Building a credit score is a lot like getting physically fit: It's best accomplished over the course of years, not in weeks or days.
However, sometimes you don't have years to wait. If you want to buy a house and apply for a mortgage, for instance, you need to increase your credit score now, not in six months or a year.
The good news is that you can make a difference in your credit score in the very short term. Think of it as a crash diet for your credit score. It may not be a complete, long-term solution, but it can make a noticeable difference.
Let's get started.
1. Correct errors on your report
The first thing you should do is order your free credit report at AnnualCreditReport.com. (Watch out for "free" credit reports from other sources; some of them are not so free after all.)
It's common for credit reports to have errors on them. One error can do serious damage to your score. The higher your score, the more damage one negative report can do.
If you find an error on your credit report, contact the credit bureau in writing. Include copies of any documentation you have, such as receipts. Send your letter by certified mail, return receipt requested.
You should also contact the creditor or other information provider in writing and tell them that you dispute an item.
2. Pay down your credit cards
One of the most important factors in your credit score is your credit utilization ratio. This is the total amount of consumer debt you owe, divided by your available credit. You should be using no more than 50% of your available credit. Less is better, and zero is fabulous.
If you can pay off your credit cards with available cash without jeopardizing emergency funds or other necessities, do it. Otherwise, stop spending money, sell something, work extra hours, and do whatever else it takes to get your debt balances down.
To make your credit look especially shiny, stop using your credit cards temporarily. You don't know what day of the month your bank may report to the credit bureaus, so they may report a hefty balance even if you pay it off every month. Pay the cards off and leave them at a zero balance so that your available credit ratio will be at its best.
3. Increase your available credit
Another way to improve your credit utilization ratio is to increase the available credit side of the equation. This can be as simple as calling your credit card company and asking for a higher credit limit. If you've made your payments on time, they'll probably be glad to grant you more credit on the spot.
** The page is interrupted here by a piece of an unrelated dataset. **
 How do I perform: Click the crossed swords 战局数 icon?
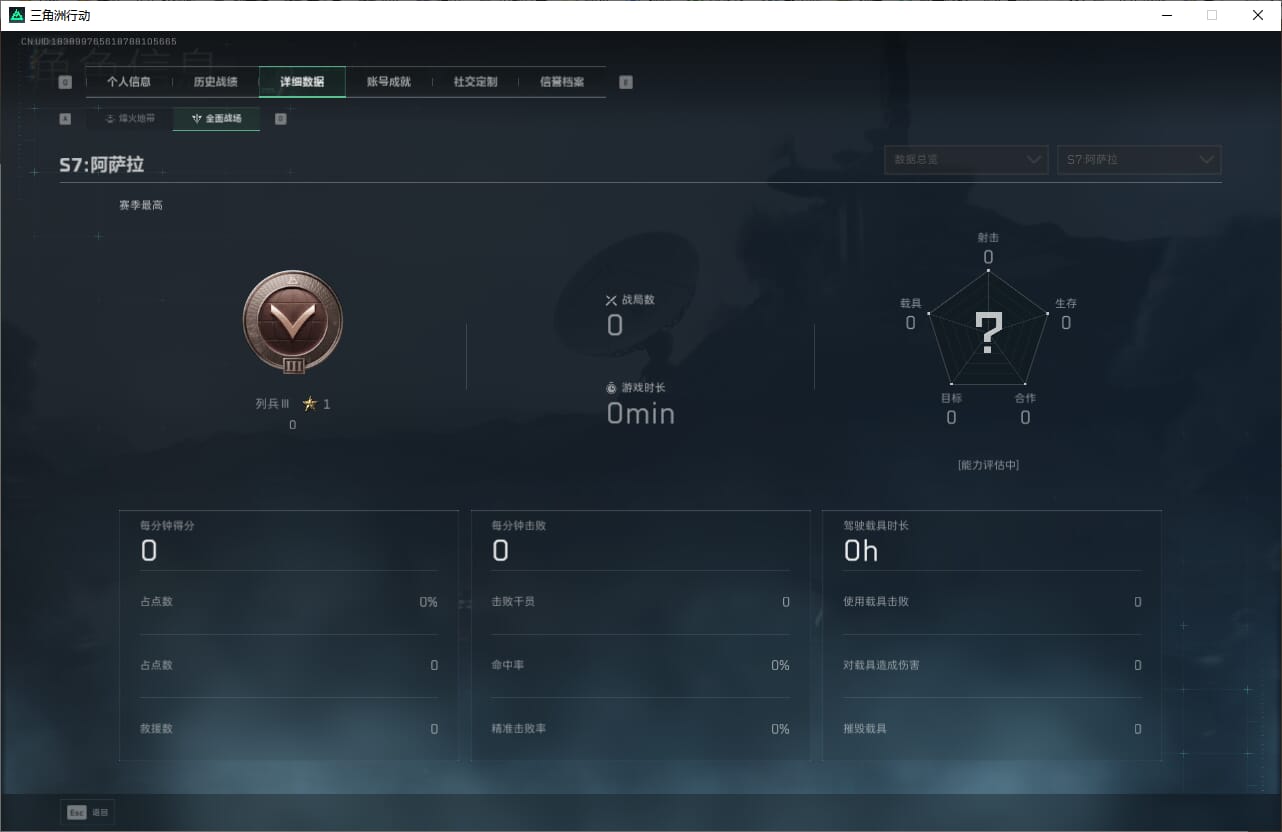tap(611, 300)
You can also apply for more credit cards to increase your available credit. However, this can cut both ways. Your score will get temporarily dinged a few points when you apply for new credit. If you have a lot of cards, you may also get dinged for too many cards. Apply for new cards only if you don't have too many (more than a few) already and if you cannot improve your credit utilization ratio any other way.
4. Use credit if necessary
You have to actually use credit cards and other sources of credit to build a credit report. If your credit history is mostly a big blank because you don't use credit, you need to start using it.
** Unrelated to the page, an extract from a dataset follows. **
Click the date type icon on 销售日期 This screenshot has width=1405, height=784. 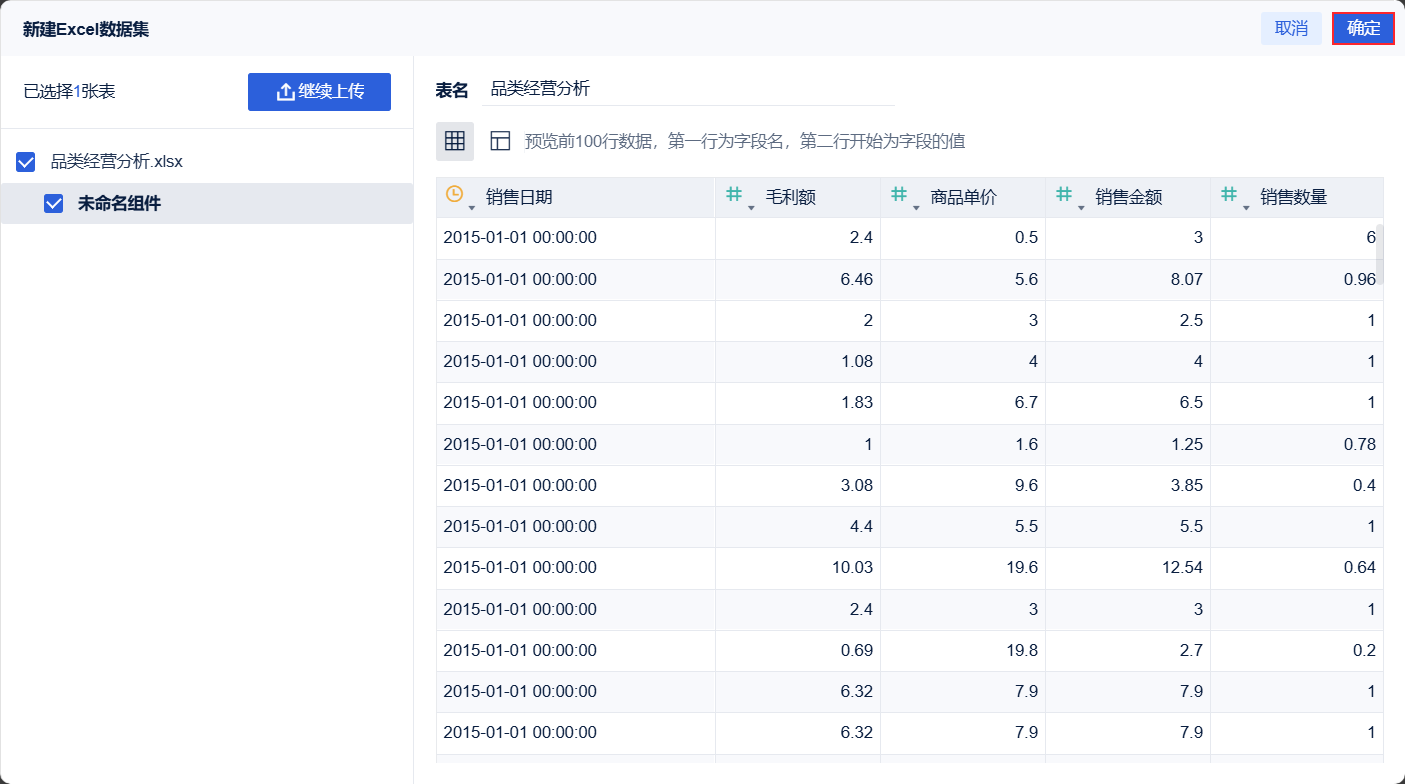click(454, 195)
Do not go into consumer debt to improve your credit score. Carrying a balance is not necessary. In fact, because carrying consumer debt at high interest rates is so destructive to your long-term financial success, it will eventually harm your credit history and score.
A small purchase now and then on a credit card is all you need to build a payment history. Always pay it off on time.
5. Ask alternate sources to report
Perhaps you have no credit cards, auto loans, or other consumer debt. However, you've been faithfully paying your rent, utilities, and cell phone bill. You can still have a credit history.
Some creditors are not required to report your history of payments and account status to the credit bureaus. However, they may do so if you ask them to.
You may be asked to pay a fee to have the credit bureaus add verifiable accounts to your credit history.
6. Close unused accounts strategically
Your credit score may be lowered by having a dozen or so credit cards. If you open a department store card every time they offer you 15% off for doing so, you can wind up with a pile of plastic in no time. It's time to close some of them.
Choose the cards you want to close carefully. Save the cards you've had the longest, because length of credit history is important in calculating your score. You might also want to keep cards with sizable credit limits if you need to watch your credit utilization ratio. Get rid of all those extra cards with low credit limits.
Be sure to actually close the accounts by contacting the bank. Cutting up a card doesn't close an account.
7. Have a mortgage lender request a rapid rescore
Let's say you've applied for a mortgage and you're just a few points away from qualifying for a loan or getting one at a preferable rate. There's one more step you can take.
If you've taken steps to improve your credit history but they haven't made a difference yet, you can have your mortgage lender request a "rapid rescoring." You may need to provide proof to the mortgage company of the new information that should be considered, and some lenders require you to pay a fee. You'll get your new, improved score in about 72 hours.
If the new score helps you get into your new home or pay lower interest expense over the life of the loan, the fee you pay for rapid rescoring may be the best investment you've ever made.